Work instruction: Please retype the listing below exactly, from its opening line through the line where "روزنامه استخدامی استان تهران – ۲۰" appears.

Provided information:
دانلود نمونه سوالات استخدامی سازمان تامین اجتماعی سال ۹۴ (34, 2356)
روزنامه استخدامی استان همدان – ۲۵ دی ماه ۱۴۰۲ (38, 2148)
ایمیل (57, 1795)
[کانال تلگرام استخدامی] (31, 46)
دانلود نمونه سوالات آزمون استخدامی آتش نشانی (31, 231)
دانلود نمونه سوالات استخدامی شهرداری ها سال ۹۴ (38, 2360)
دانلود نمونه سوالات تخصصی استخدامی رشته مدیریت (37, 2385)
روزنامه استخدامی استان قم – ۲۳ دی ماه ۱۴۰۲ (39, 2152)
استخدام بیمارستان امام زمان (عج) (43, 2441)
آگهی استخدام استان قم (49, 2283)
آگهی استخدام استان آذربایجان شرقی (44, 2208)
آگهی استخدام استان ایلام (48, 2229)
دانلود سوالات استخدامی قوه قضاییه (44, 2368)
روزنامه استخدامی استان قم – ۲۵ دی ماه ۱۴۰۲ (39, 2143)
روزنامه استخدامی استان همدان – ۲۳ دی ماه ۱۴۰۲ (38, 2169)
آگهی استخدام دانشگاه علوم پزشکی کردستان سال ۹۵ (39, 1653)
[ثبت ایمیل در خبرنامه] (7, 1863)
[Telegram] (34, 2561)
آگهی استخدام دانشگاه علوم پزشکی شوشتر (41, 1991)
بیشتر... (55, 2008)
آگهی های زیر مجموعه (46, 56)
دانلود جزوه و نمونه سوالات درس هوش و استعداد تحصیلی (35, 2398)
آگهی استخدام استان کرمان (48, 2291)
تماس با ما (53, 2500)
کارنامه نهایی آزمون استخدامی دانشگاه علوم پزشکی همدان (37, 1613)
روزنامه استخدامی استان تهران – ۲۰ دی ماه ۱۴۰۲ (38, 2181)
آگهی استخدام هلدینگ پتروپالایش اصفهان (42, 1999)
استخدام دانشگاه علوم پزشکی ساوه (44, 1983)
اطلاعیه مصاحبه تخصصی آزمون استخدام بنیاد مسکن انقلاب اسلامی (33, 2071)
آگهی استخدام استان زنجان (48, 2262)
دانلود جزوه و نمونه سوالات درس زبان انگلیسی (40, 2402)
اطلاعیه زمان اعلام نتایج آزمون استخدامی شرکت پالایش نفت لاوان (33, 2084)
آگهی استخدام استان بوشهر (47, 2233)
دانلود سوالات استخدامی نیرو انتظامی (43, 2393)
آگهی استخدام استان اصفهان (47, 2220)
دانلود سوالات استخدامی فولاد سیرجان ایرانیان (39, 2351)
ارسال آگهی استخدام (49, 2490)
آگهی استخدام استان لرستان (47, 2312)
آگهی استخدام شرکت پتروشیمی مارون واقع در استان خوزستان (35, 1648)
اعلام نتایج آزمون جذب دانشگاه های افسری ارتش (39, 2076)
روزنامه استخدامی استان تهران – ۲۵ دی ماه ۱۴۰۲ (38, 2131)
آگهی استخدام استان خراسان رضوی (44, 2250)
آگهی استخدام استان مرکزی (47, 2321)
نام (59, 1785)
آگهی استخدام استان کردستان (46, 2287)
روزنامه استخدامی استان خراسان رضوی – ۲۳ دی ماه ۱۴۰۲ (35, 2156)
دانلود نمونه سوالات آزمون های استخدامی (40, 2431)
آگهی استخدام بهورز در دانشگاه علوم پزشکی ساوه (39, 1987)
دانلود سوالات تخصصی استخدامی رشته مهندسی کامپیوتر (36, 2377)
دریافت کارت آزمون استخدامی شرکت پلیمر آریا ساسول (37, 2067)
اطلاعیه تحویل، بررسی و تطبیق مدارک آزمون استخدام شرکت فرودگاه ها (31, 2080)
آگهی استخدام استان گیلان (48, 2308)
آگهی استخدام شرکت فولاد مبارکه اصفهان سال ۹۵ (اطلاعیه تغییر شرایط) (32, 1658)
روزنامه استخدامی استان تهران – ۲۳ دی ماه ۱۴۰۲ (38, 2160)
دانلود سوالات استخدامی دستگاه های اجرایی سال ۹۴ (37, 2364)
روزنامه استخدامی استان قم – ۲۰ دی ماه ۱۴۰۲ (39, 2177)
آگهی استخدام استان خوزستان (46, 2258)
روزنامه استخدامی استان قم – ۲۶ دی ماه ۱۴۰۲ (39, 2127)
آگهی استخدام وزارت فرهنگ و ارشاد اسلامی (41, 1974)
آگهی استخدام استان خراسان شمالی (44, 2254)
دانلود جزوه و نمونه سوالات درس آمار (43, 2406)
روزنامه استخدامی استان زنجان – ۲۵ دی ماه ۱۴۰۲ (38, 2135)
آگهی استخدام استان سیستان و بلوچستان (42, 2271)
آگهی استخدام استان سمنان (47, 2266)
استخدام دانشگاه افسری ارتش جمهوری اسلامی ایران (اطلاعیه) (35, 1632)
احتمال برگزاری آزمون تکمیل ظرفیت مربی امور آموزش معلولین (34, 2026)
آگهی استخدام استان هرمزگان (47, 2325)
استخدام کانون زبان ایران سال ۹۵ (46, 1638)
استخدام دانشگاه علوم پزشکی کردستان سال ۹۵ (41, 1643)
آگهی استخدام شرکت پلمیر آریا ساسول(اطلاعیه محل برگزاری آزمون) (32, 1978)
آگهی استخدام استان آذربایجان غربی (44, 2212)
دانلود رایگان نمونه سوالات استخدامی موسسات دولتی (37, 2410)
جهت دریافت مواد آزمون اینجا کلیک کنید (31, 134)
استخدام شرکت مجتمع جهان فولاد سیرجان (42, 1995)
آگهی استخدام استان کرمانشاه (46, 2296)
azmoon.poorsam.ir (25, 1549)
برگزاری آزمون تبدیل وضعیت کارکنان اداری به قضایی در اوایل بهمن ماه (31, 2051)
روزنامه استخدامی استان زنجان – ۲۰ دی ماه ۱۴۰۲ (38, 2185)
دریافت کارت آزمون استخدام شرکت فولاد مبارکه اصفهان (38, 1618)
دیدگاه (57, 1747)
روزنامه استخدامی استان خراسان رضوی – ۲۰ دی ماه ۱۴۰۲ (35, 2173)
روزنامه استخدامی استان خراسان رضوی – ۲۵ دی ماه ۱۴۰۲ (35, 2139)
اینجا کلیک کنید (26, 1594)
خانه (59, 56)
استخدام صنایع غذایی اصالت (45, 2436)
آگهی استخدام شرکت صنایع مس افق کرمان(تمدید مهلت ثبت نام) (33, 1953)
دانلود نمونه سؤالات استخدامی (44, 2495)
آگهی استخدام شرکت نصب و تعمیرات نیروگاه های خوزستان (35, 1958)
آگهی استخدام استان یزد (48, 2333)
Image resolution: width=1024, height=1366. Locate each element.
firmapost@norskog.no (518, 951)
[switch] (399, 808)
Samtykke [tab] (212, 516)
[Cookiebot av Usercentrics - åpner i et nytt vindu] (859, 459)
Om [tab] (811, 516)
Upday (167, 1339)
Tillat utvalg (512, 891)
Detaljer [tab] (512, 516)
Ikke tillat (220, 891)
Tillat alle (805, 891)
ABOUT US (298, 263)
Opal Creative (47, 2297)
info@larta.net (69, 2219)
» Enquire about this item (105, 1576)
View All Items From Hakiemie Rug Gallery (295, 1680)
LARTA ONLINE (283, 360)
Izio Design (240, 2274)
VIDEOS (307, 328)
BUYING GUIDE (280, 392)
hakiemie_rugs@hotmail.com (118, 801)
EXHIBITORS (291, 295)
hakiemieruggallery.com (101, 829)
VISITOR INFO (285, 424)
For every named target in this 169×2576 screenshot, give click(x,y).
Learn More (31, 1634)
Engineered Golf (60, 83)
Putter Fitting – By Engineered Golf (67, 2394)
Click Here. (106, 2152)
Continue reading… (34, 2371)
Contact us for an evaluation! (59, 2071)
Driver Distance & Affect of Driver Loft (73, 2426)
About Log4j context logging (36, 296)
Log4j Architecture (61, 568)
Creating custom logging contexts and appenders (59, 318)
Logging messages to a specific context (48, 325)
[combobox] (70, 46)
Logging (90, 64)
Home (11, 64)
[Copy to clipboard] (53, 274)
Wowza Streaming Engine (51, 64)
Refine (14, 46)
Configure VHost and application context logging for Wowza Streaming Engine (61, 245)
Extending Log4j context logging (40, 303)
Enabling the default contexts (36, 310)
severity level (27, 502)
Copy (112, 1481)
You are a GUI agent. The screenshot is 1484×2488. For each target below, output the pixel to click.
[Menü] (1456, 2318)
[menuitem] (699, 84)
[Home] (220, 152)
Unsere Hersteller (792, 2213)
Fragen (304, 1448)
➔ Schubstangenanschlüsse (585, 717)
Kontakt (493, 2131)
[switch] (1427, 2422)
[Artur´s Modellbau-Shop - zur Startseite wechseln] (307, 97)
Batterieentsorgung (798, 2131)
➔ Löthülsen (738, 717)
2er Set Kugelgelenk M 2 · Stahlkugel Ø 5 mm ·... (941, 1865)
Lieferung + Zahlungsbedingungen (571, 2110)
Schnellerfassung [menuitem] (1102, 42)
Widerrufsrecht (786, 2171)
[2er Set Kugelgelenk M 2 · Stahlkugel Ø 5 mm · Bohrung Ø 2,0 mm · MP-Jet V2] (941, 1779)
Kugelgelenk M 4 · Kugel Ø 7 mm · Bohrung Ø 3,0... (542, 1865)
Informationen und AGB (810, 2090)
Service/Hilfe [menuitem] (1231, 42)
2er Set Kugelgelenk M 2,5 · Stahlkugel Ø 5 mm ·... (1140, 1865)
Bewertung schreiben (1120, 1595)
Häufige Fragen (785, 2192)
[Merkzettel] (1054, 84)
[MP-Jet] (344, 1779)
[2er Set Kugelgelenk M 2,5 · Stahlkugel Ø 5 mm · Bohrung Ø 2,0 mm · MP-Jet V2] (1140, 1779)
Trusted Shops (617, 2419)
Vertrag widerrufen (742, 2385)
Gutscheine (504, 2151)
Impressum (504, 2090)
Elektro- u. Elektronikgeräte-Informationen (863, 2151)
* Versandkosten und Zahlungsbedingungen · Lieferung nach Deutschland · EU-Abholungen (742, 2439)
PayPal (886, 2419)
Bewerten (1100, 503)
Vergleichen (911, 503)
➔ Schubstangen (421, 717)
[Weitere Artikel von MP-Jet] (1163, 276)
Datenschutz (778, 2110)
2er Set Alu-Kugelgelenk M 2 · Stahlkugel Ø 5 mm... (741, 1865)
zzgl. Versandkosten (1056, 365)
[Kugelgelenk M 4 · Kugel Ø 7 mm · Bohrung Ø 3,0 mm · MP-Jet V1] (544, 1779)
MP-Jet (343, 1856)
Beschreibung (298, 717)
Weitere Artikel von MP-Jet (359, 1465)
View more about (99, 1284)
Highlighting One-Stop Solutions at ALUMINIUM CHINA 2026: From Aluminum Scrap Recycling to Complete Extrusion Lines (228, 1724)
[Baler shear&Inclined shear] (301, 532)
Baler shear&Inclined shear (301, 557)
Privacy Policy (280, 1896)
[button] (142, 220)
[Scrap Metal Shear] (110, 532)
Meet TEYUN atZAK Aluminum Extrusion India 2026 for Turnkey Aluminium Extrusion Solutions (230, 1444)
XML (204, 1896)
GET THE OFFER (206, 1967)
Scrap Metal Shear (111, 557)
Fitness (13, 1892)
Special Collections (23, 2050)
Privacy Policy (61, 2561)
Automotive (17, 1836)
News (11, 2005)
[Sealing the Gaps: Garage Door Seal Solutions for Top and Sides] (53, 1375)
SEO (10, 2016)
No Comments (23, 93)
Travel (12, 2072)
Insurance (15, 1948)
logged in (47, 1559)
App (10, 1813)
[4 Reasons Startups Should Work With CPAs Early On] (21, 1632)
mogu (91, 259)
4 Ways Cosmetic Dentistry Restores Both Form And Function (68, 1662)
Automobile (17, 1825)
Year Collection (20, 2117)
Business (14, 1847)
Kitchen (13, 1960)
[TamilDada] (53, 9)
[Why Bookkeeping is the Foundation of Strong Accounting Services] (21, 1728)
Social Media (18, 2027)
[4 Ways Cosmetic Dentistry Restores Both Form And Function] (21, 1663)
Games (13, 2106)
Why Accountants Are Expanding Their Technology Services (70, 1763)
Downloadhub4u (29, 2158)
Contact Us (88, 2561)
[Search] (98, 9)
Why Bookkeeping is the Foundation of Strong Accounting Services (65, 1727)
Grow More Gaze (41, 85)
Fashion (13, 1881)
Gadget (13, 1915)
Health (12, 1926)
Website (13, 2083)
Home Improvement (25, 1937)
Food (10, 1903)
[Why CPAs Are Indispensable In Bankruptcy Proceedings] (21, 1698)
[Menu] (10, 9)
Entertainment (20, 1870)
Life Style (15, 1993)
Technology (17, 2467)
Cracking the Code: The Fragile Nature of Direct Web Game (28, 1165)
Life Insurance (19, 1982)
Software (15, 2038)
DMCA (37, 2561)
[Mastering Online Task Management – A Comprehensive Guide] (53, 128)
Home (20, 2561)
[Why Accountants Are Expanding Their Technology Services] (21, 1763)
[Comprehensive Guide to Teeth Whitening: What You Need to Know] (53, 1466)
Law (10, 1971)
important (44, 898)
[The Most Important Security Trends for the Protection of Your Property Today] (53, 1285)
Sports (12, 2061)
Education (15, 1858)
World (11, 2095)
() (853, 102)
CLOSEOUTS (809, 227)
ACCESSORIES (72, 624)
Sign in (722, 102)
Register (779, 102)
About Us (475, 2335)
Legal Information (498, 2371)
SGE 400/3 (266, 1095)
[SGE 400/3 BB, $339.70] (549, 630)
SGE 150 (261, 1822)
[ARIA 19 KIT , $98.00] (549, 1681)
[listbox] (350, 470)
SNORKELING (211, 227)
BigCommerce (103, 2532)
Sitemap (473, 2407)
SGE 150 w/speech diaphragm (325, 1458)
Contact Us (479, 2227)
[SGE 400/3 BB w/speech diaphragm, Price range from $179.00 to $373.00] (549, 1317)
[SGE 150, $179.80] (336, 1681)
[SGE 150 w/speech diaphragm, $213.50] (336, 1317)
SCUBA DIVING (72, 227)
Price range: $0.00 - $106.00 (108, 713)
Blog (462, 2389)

Answer box:
دانلود نمونه سوالات استخدامی سازمان تامین اجتماعی سال ۹۴ (34, 2356)
روزنامه استخدامی استان همدان – ۲۵ دی ماه ۱۴۰۲ (38, 2148)
ایمیل (57, 1795)
[کانال تلگرام استخدامی] (31, 46)
دانلود نمونه سوالات آزمون استخدامی آتش نشانی (31, 231)
دانلود نمونه سوالات استخدامی شهرداری ها سال ۹۴ (38, 2360)
دانلود نمونه سوالات تخصصی استخدامی رشته مدیریت (37, 2385)
روزنامه استخدامی استان قم – ۲۳ دی ماه ۱۴۰۲ (39, 2152)
استخدام بیمارستان امام زمان (عج) (43, 2441)
آگهی استخدام استان قم (49, 2283)
آگهی استخدام استان آذربایجان شرقی (44, 2208)
آگهی استخدام استان ایلام (48, 2229)
دانلود سوالات استخدامی قوه قضاییه (44, 2368)
روزنامه استخدامی استان قم – ۲۵ دی ماه ۱۴۰۲ (39, 2143)
روزنامه استخدامی استان همدان – ۲۳ دی ماه ۱۴۰۲ (38, 2169)
آگهی استخدام دانشگاه علوم پزشکی کردستان سال ۹۵ (39, 1653)
[ثبت ایمیل در خبرنامه] (7, 1863)
[Telegram] (34, 2561)
آگهی استخدام دانشگاه علوم پزشکی شوشتر (41, 1991)
بیشتر... (55, 2008)
آگهی های زیر مجموعه (46, 56)
دانلود جزوه و نمونه سوالات درس هوش و استعداد تحصیلی (35, 2398)
آگهی استخدام استان کرمان (48, 2291)
تماس با ما (53, 2500)
کارنامه نهایی آزمون استخدامی دانشگاه علوم پزشکی همدان (37, 1613)
روزنامه استخدامی استان تهران – ۲۰ دی ماه ۱۴۰۲ (38, 2181)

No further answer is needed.